## ESTRATTO DEL DOCUMENTO
□ □ □ □ □

Viaggi lontani, ma radici perse
Un altro tratto distintivo della generazione Z è la voglia di viaggiare. Mai come oggi i giovani si definiscono “cittadini del mondo”, pronti a saltare su un aereo per esplorare mete lontane. Dal safari in Africa al tour delle metropoli asiatiche, i viaggi sono vissuti come un’esperienza di status da condividere sui social. Eppure, in questa frenesia di spingersi lontano, si nota una certa disconnessione con ciò che è vicino. Quanti ventenni conoscono davvero i borghi medievali del proprio territorio, le tradizioni culinarie delle città italiane o la storia dei monumenti che hanno sotto gli occhi ogni giorno?
Il viaggio è diventato un simbolo di fuga e dimostrazione sociale, più che di esplorazione ed arricchimento personale.
Self-care o consumo?
Un altro trend dominante tra i giovani è la cultura del self-care, una pratica che dovrebbe rappresentare un momento di introspezione e rigenerazione personale, che spesso si traduce in un accumulo di prodotti e rituali estetici che puntano più al consumo che al vero benessere. Le routine di skincare, i bagni profumati e le candele aromaterapiche sono diventati oggetti di culto, ma quanto di tutto questo è autentico? Il rischio è che il benessere performativo – l’idea di essere felici e sani per dimostrarlo agli altri – svuoti di significato il concetto stesso di prendersi cura di sé.
Curiosità: secondo un recente studio di mercato, la generazione Z spende mediamente il 30% in più rispetto ai millennial in prodotti legati al self-care, ma meno del 10% in esperienze legate alla crescita personale, come corsi, libri o attività culturali. C’è però un lato positivo: il dialogo sulla salute mentale è finalmente emerso dall’ombra. I giovani di oggi non hanno paura di parlare di ansia, stress e fragilità. Il boom delle app di journaling digitale, come Day One o Reflectly, e delle piattaforme di meditazione guidata, come Headspace, dimostra una volontà collettiva di affrontare il proprio benessere interiore.
Un equilibrio tra digitale e realtà
Anche i social media giocano un ruolo importante in questa trasformazione. Creatori di contenuti, influencer e persino celebrità condividono le proprie lotte personali, normalizzando il ricorso alla terapia e promuovendo l’idea che prendersi cura della propria mente non sia un segno di debolezza, ma di forza. La tecnologia è al centro della vita della generazione Z, ma spesso si traduce in una connessione costante agli schermi e in una disconnessione dal mondo reale. La ricerca del benessere dovrebbe portare ad una riconciliazione tra queste due dimensioni: utilizzare le app per monitorare la propria salute fisica e mentale, senza dimenticare il valore di una camminata in un parco o di un weekend senza Wi-Fi.

□ □ □ □ □

## MATERIALE PRESENTATO
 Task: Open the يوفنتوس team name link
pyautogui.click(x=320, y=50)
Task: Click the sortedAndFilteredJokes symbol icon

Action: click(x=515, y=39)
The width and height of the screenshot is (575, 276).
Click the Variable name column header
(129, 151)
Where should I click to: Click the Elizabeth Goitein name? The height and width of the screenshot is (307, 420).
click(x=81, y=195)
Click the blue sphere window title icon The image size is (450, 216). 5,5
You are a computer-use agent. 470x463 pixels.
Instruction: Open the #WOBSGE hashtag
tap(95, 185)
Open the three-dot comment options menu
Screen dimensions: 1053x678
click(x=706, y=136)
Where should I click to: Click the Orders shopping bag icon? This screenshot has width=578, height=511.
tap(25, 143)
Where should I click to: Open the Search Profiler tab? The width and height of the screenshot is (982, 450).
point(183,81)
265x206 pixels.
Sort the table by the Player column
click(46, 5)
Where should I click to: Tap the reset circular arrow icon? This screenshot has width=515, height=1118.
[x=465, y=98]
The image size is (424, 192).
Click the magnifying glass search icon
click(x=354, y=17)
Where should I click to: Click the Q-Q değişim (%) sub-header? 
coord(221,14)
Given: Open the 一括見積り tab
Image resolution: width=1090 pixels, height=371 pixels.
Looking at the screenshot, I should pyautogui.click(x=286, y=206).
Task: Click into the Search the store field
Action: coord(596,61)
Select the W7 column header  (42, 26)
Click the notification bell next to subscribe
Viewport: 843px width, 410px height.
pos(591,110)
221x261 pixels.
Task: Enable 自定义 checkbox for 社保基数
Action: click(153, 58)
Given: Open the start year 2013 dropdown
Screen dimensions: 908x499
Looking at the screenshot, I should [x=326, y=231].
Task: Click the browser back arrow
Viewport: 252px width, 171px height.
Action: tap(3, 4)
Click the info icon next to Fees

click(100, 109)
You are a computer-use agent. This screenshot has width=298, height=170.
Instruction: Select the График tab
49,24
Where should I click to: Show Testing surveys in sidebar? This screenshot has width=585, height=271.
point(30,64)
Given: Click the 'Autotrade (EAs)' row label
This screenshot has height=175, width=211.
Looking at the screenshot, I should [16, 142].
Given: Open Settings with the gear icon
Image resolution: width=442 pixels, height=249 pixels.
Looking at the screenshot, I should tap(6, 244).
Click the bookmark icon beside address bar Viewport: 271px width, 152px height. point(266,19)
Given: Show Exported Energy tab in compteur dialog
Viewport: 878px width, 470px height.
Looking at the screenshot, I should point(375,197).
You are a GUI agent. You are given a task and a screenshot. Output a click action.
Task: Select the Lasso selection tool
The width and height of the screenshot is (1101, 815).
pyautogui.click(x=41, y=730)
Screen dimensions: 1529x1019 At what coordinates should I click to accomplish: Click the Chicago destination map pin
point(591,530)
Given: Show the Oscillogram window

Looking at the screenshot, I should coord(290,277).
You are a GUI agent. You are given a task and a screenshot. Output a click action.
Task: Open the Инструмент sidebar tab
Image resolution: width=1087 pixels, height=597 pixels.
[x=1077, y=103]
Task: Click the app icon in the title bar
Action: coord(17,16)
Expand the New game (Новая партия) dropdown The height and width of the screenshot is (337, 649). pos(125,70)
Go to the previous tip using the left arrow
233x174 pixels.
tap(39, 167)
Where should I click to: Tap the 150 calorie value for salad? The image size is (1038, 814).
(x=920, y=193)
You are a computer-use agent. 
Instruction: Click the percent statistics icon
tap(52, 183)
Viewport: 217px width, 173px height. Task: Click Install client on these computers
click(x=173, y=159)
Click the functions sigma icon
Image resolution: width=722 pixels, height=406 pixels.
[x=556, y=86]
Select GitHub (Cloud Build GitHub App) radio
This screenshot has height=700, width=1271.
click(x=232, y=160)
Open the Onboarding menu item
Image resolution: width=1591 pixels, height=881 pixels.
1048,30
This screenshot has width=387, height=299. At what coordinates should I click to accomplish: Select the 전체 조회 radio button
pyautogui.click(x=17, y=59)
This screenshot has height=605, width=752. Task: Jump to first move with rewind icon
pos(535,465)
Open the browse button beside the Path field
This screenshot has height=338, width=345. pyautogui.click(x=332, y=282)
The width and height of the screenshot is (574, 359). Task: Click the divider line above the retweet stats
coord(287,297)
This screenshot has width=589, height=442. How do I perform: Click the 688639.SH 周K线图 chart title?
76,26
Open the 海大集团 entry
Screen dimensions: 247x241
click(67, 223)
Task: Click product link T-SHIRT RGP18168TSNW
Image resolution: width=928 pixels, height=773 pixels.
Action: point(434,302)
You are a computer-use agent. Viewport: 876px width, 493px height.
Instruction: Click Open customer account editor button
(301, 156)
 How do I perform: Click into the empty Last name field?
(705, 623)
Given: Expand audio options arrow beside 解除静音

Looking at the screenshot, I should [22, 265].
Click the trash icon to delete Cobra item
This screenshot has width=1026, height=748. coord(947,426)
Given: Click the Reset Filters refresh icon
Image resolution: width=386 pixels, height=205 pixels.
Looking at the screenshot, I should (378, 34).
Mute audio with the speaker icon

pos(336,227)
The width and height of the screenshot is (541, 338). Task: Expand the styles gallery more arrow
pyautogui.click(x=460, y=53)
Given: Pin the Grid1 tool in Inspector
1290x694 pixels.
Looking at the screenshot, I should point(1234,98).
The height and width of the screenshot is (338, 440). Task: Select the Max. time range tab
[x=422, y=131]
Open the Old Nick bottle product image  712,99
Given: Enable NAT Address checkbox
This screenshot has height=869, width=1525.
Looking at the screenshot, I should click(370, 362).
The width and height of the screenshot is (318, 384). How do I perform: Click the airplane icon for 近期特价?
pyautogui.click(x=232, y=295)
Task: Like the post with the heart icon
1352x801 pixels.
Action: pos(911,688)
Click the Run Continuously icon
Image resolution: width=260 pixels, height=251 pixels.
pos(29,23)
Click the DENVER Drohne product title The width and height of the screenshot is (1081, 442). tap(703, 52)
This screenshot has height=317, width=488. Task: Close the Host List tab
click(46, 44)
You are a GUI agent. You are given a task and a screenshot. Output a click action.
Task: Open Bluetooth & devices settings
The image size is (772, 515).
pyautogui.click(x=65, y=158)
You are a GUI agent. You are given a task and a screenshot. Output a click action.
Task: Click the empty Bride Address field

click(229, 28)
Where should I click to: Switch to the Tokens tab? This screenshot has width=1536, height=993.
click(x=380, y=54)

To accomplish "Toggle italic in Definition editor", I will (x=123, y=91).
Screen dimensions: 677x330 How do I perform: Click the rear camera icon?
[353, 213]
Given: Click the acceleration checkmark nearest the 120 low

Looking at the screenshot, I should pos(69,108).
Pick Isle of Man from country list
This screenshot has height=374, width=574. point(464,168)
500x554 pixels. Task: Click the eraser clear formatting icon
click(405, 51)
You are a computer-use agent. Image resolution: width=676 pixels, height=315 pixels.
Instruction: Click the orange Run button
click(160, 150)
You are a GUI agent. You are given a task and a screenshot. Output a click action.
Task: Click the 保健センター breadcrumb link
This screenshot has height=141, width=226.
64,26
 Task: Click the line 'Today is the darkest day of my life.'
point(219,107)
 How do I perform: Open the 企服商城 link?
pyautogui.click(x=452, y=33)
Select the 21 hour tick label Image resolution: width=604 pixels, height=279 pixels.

□ □ □ □ □

## CONSEGNA
Riscrivi la parte dell'estratto sulla generazione Z che inizia con "Self-care o consumo?" e termina con "cura di sé.", mettendo "trattamenti di bellezza" al posto di "rituali estetici".

## SOLUZIONE
Self-care o consumo?
Un altro trend dominante tra i giovani è la cultura del self-care, una pratica che dovrebbe rappresentare un momento di introspezione e rigenerazione personale, che spesso si traduce in un accumulo di prodotti e trattamenti di bellezza che puntano più al consumo che al vero benessere. Le routine di skincare, i bagni profumati e le candele aromaterapiche sono diventati oggetti di culto, ma quanto di tutto questo è autentico? Il rischio è che il benessere performativo – l’idea di essere felici e sani per dimostrarlo agli altri – svuoti di significato il concetto stesso di prendersi cura di sé.